L’article sécurise par ailleurs les procédures de recouvrement des financements indus, au niveau national. L’usage dans le temps des excédents réalisés sur des financements publics est aussi limité. Un système de pénalités, via des astreintes journalières, est aussi institué pour les groupes qui ne transmettraient pas des documents comptables réclamés en cas de contrôle.

Les sénateurs demandent des contrôles réguliers

Lors des débats, Jean-Christophe Combe, ministre des Solidarités, de l’Autonomie et des Personnes handicapées, a défendu la nécessité d’apporter « un choc de transparence pour ramener la confiance dans le secteur ». « Ce renforcement ne poursuit qu’un seul but : s’assurer que le fruit des cotisations et des deniers publics soient utilisés à bon escient, au service de l’accompagnement et du soin des personnes âgées en perte d’autonomie, et qu’il n’aille pas servir des actionnaires des majors du secteur des Ehpad », a également rappelé Michelle Meunier.

Les sénateurs sont allés au-delà du texte transmis par l’Assemblée nationale, en exigeant que le contrôle des autorités se fasse à une « périodicité régulière ». Ce faisant, ils ont intégré la recommandation numéro 1 de l’ancienne mission d’information. « Alors que le gouvernement a lancé un programme de contrôle ambitieux en direction des établissements, il est dommageable qu’aucun contrôle des groupes privés lucratifs intervenant dans le secteur, autre qu’Orpea, ne soit prévu. Il ne devrait pas y avoir besoin de révélations journalistiques pour procéder à une telle opération », s’est étonné le sénateur Bernard Bonne.

La Haute assemblée demande également le plafonnement du montant des crédits pouvant être mis en réserve. Les modalités seront définies par un décret en Conseil d’État. À l’initiative de Nathalie Goulet (Union centriste), les sénateurs ont interdit la signature de conventions avec des établissements avant une vérification au préalable de leur situation fiscale. La sénatrice de l’Orne a notamment dénoncé des cas de fraude fiscale ou d’optimisation, citant par exemple le groupe DomusVi, troisième acteur du secteur.

Des inquiétudes sur les moyens des autorités de contrôle

À ces nouvelles armes, il conviendra désormais de donner les moyens aux autorités compétentes pour s’en saisir, a rappelé la commission des affaires sociales. « Les instances publiques en charge du contrôle sont sous-dotées par rapport aux groupes qu’elles évaluent », a alerté la sénatrice Laurence Cohen (communiste). « Ce qui nous manque, c’est surtout le financement », s’est également inquiété le sénateur Daniel Chasseing (Les Indépendants).

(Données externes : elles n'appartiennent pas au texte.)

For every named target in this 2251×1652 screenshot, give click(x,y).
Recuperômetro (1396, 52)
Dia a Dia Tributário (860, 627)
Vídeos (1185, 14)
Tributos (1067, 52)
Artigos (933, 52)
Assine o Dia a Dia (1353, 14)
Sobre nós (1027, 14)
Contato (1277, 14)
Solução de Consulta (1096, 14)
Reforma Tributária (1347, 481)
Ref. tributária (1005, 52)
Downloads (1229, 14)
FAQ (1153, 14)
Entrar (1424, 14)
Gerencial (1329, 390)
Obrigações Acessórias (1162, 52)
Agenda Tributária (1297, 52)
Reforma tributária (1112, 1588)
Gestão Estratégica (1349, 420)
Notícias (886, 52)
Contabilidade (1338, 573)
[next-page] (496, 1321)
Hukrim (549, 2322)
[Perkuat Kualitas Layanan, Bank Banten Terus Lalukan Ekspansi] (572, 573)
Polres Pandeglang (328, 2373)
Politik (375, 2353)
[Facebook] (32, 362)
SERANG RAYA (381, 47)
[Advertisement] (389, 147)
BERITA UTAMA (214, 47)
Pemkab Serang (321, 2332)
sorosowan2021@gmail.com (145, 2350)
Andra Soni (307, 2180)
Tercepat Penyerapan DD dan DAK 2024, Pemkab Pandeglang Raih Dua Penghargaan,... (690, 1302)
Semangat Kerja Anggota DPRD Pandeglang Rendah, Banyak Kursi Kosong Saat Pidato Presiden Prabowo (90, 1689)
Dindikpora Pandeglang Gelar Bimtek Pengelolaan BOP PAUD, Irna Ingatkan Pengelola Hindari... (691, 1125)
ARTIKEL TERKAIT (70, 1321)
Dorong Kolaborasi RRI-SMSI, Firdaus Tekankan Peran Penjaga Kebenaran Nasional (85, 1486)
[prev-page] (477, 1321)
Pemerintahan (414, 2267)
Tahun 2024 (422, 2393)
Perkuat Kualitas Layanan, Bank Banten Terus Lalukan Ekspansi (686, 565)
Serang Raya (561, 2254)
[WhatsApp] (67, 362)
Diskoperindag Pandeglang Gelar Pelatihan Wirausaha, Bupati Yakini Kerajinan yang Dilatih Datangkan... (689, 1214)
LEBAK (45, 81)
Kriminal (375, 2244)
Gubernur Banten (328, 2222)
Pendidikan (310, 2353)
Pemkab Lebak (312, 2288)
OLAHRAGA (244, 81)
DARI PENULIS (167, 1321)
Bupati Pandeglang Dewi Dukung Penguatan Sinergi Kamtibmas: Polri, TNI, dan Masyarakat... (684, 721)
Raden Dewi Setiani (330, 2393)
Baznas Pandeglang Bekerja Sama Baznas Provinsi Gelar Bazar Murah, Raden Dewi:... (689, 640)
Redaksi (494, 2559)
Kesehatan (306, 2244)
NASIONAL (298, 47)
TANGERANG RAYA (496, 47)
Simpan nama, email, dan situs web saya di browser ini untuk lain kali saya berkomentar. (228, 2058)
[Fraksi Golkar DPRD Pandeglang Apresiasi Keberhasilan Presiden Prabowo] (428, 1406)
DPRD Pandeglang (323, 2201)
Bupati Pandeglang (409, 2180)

Le ministre Jean-Christophe Combe a rappelé l’engagement du gouvernement à muscler les moyens des autorités de contrôle. Le projet de loi de finances, en débat au Sénat à partir de la semaine prochaine, comporte notamment l’ouverture de 120 postes supplémentaires dans les ARS pour pouvoir procéder aux contrôles. Ces renforts ne seront sans doute pas de trop pour venir à bout de la promesse du gouvernement formulée en mars : contrôler toutes les 7 500 maisons de retraite du pays médicalisées d’ici deux ans.